Она спала, когда я наконец нашел время проведать ее. Я чуть не рассмеялся, увидев, как она лежит на бледно-серой кровати с черной шелковой маской на глазах и черными поролоновыми затычками в ушах. Только Елена Ломбарди могла выглядеть так, словно готовилась к войне, чтобы просто вздремнуть.
Но нельзя было отрицать, что во сне она выглядела изысканно, ее классические черты лица стали мягче в спокойном состоянии, губы были розовым без обычной помады. Мне захотелось наклониться, чтобы насладиться ею, исследуя мелкие белые зубы под губами в форме бантика, скользя языком по её губам, пробуя её сны.
Я задался вопросом с яростным приливом одержимости, от которого у меня чуть не перехватило дыхание, не снился ли ей я. Не было никаких сомнений в том, что она испытывала сильное возбуждение, наблюдая, как я дрочу в своем кабинете прошлой ночью. Это было видно по румянцу, который я уловил, несмотря на то, что она была скрыта в тени коридора, по тому, как ее губы расцвели, словно роза, готовая к опылению, по ее резкому дыханию. Она была чертовски очарована мной и своей реакцией на меня, почти напугана и потрясена трещащей химией, между нами.
Было чертовски приятно осознавать, что я могу оказать такое воздействие на женщину, которая явно никогда не пользовалась силой своей сексуальности. Мой обычный железный контроль сейчас был в лучшем случае неустойчивым, зная, что под этим великолепным, воспитанным обликом скрывается сердце распутницы, отчаянно нуждающейся в мужчине, который показал бы ей, как ориентироваться в мире удовольствий и гедонизма[92].
Я страстно желал разбудить ее, чтобы увидеть, как эти холодное океанские серые глаза смотрят на меня, чтобы проверить край ее языка на моем и узнать, был ли он таким же острым, как ее слова, или мягким, как нежное сердце, которое она так тщательно оберегала.
Я хотел ее, и она будет моей, но Елена требовала противоречивого сочетания силы и осторожности, мое соблазнение было сложным хождением по канату, которое могло сорваться при малейшей провокации. А я все больше и больше не хотел провалиться.
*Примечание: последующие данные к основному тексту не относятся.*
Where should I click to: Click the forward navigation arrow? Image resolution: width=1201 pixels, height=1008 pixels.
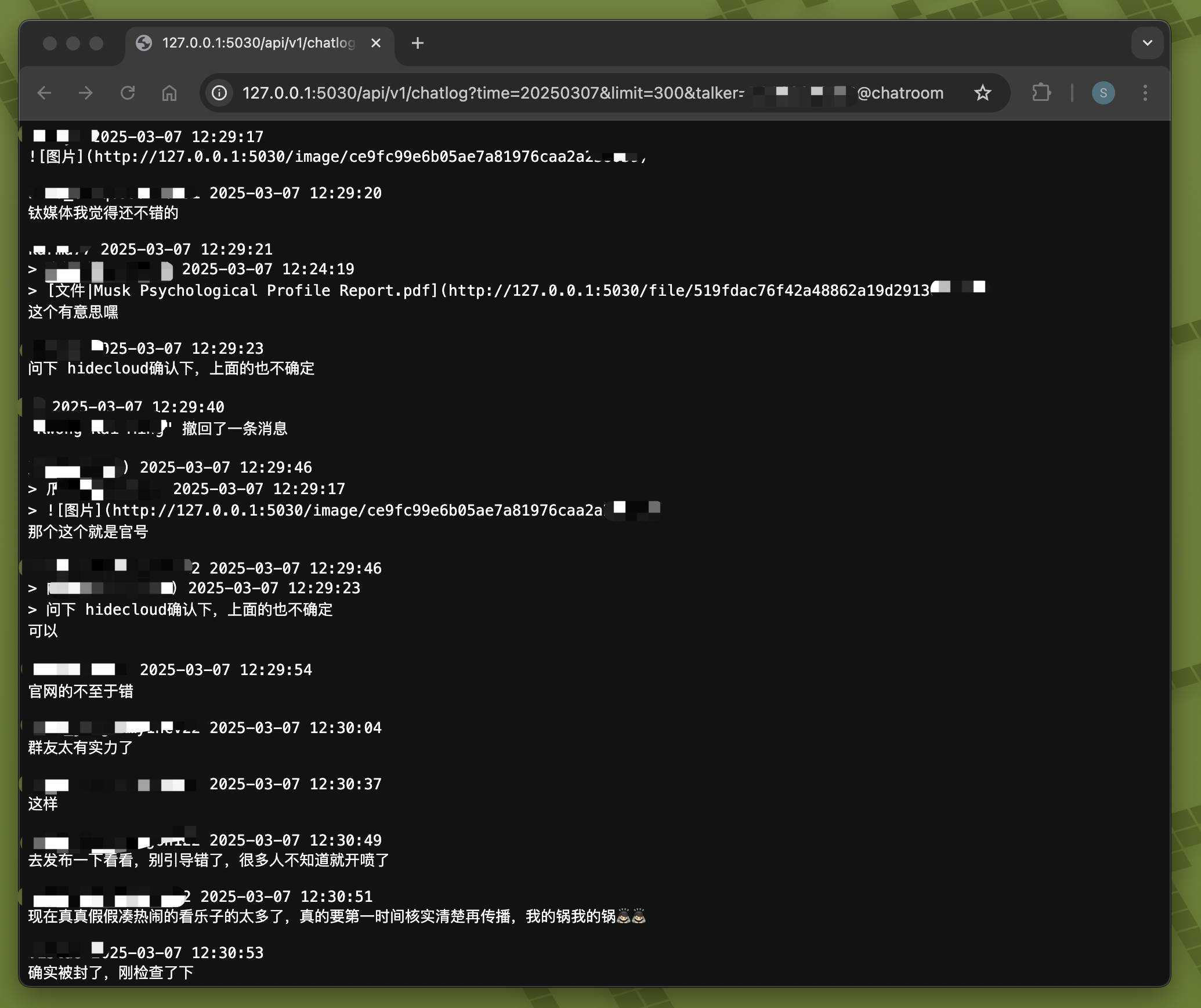[x=86, y=93]
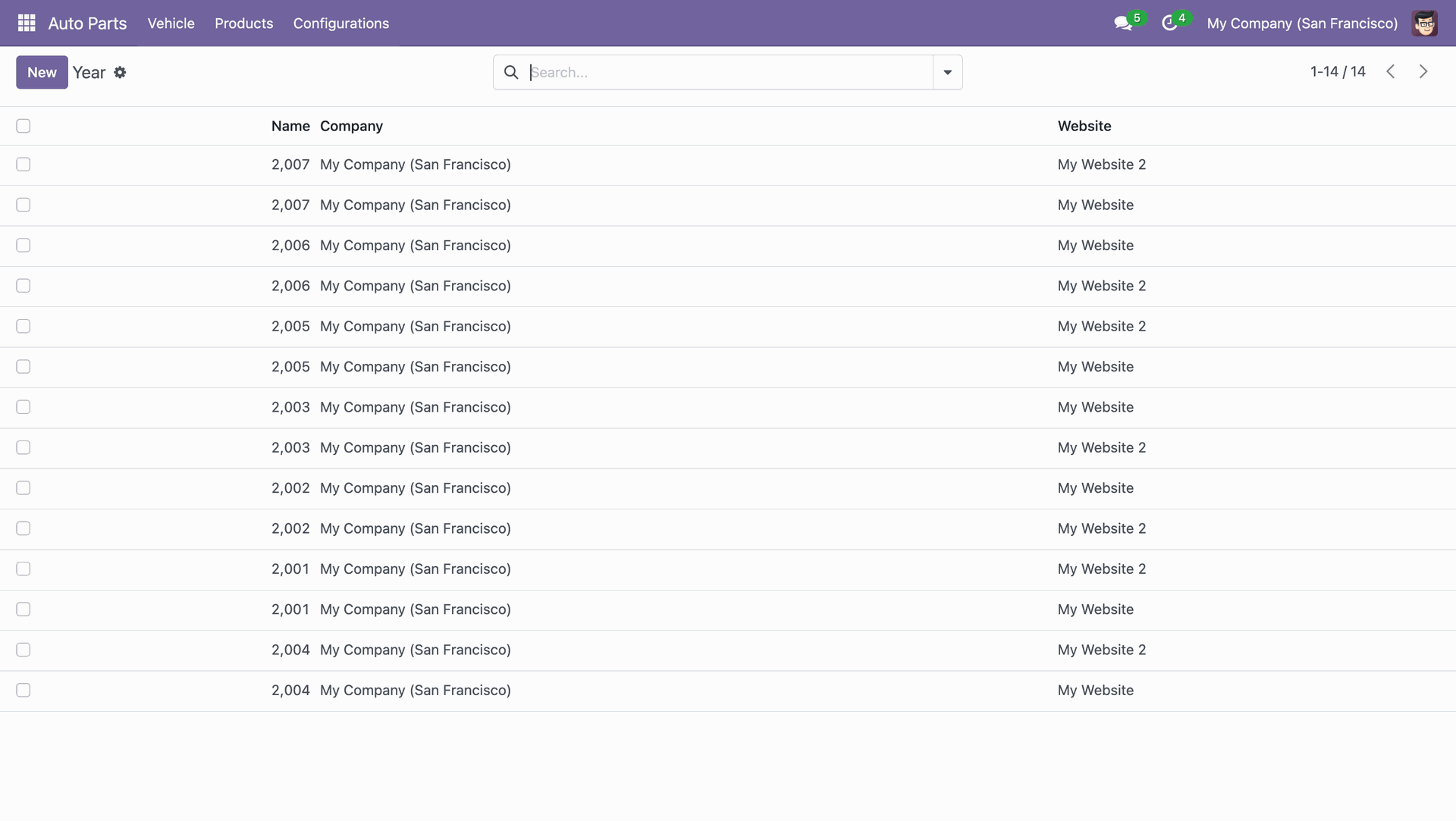The width and height of the screenshot is (1456, 821).
Task: Select the 2,004 My Website row checkbox
Action: pyautogui.click(x=24, y=691)
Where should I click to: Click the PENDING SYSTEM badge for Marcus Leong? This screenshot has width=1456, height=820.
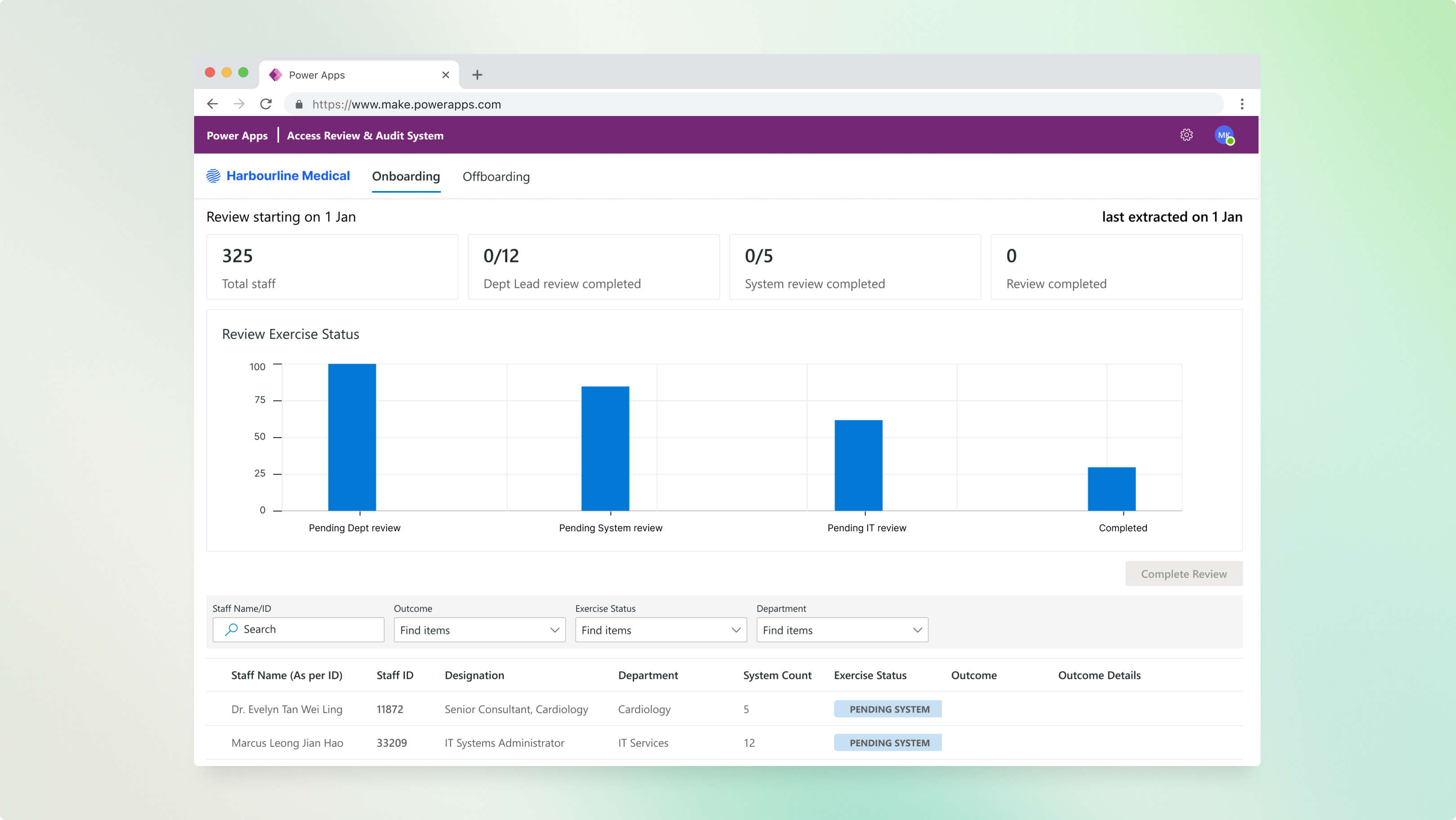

Я придвинулся ближе к ее кровати, чтобы убрать с ее лица густую прядь темно-рыжих волос, пропуская шелковистые пряди между пальцами. Не удержавшись, я наклонился, слегка целуя удивительно маленькую раковину ее уха.
Когда я отстранился, мой взгляд привлекли бумаги на тумбочке.
Я был любопытным человеком.
И преступником.
Не в моем характере отказывать себе во многом, и я обнаружил, что даже не пытался, когда потянулся за сложенными страницами и открыл их, чтобы прочитать. Я хотел знать, из-за чего Елена попала в больницу. Как хозяин, я считал, что это моя прерогатива знать, заботясь о ней наилучшим образом. Как капо, я считал, что это мое право знать все, что происходит под моей крышей с кем-то из моего окружения.